== Segment start ==
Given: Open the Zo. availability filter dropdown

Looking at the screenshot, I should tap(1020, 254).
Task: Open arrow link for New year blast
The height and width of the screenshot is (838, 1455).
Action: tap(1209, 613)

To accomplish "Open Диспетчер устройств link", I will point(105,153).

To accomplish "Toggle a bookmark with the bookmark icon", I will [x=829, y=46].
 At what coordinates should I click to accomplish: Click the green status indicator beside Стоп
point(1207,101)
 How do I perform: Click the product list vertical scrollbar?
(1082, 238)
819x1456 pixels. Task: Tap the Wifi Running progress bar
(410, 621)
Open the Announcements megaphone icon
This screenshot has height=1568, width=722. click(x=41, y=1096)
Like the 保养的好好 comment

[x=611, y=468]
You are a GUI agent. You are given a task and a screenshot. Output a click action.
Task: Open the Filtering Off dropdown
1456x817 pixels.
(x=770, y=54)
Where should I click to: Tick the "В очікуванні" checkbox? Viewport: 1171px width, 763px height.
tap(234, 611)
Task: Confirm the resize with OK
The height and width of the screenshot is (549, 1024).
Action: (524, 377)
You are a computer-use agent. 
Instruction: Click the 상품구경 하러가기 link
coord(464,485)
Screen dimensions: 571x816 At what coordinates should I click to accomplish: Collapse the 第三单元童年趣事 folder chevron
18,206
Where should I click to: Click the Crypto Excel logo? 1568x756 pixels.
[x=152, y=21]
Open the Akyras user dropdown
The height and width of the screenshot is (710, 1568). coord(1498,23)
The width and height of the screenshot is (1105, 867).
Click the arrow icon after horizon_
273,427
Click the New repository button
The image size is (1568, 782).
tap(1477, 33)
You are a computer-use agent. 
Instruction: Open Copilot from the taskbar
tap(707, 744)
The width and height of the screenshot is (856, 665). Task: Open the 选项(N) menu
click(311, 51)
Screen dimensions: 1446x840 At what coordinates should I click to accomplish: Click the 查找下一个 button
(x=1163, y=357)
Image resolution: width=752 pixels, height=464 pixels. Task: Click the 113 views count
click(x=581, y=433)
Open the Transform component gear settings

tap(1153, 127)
== Segment end ==
Exercise objective: All entries must come back exactly as they were written.

Result for this exercise:
Given: Open the Zo. availability filter dropdown

Looking at the screenshot, I should tap(1020, 254).
Task: Open arrow link for New year blast
The height and width of the screenshot is (838, 1455).
Action: tap(1209, 613)

To accomplish "Open Диспетчер устройств link", I will point(105,153).

To accomplish "Toggle a bookmark with the bookmark icon", I will [x=829, y=46].
 At what coordinates should I click to accomplish: Click the green status indicator beside Стоп
point(1207,101)
 How do I perform: Click the product list vertical scrollbar?
(1082, 238)
819x1456 pixels. Task: Tap the Wifi Running progress bar
(410, 621)
Open the Announcements megaphone icon
This screenshot has height=1568, width=722. click(x=41, y=1096)
Like the 保养的好好 comment

[x=611, y=468]
You are a GUI agent. You are given a task and a screenshot. Output a click action.
Task: Open the Filtering Off dropdown
1456x817 pixels.
(x=770, y=54)
Where should I click to: Tick the "В очікуванні" checkbox? Viewport: 1171px width, 763px height.
tap(234, 611)
Task: Confirm the resize with OK
The height and width of the screenshot is (549, 1024).
Action: (524, 377)
You are a computer-use agent. 
Instruction: Click the 상품구경 하러가기 link
coord(464,485)
Screen dimensions: 571x816 At what coordinates should I click to accomplish: Collapse the 第三单元童年趣事 folder chevron
18,206
Where should I click to: Click the Crypto Excel logo? 1568x756 pixels.
[x=152, y=21]
Open the Akyras user dropdown
The height and width of the screenshot is (710, 1568). coord(1498,23)
The width and height of the screenshot is (1105, 867).
Click the arrow icon after horizon_
273,427
Click the New repository button
The image size is (1568, 782).
tap(1477, 33)
You are a computer-use agent. 
Instruction: Open Copilot from the taskbar
tap(707, 744)
The width and height of the screenshot is (856, 665). Task: Open the 选项(N) menu
click(311, 51)
Screen dimensions: 1446x840 At what coordinates should I click to accomplish: Click the 查找下一个 button
(x=1163, y=357)
Image resolution: width=752 pixels, height=464 pixels. Task: Click the 113 views count
click(x=581, y=433)
Open the Transform component gear settings

tap(1153, 127)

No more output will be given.